▶ _What needs to be done_
In the entries below, find every line with "coordinates" and copy it.

▶ _Material shown_
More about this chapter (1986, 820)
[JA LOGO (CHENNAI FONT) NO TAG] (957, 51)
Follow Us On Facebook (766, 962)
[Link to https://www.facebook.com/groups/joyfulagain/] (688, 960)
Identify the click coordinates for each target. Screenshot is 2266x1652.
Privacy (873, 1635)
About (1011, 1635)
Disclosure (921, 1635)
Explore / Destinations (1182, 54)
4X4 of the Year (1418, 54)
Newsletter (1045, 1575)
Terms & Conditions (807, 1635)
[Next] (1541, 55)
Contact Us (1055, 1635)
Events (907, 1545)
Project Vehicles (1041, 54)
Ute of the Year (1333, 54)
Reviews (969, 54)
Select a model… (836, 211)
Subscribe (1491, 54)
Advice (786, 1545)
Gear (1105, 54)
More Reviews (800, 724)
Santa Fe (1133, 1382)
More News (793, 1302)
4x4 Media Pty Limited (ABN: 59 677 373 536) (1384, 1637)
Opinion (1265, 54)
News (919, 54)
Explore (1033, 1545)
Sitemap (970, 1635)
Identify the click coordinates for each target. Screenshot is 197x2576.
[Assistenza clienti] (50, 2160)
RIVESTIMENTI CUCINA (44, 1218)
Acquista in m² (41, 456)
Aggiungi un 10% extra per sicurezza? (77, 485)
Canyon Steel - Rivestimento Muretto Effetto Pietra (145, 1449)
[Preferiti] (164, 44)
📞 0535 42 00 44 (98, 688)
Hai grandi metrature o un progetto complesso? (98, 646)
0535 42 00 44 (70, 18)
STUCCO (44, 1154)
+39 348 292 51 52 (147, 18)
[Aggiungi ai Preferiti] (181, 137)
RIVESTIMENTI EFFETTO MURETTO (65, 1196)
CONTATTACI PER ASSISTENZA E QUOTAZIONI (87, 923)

▶ _Solution_
Identify the click coordinates for each target. Screenshot is 2266x1652.
Identify the click coordinates for each target. Screenshot is 197x2576.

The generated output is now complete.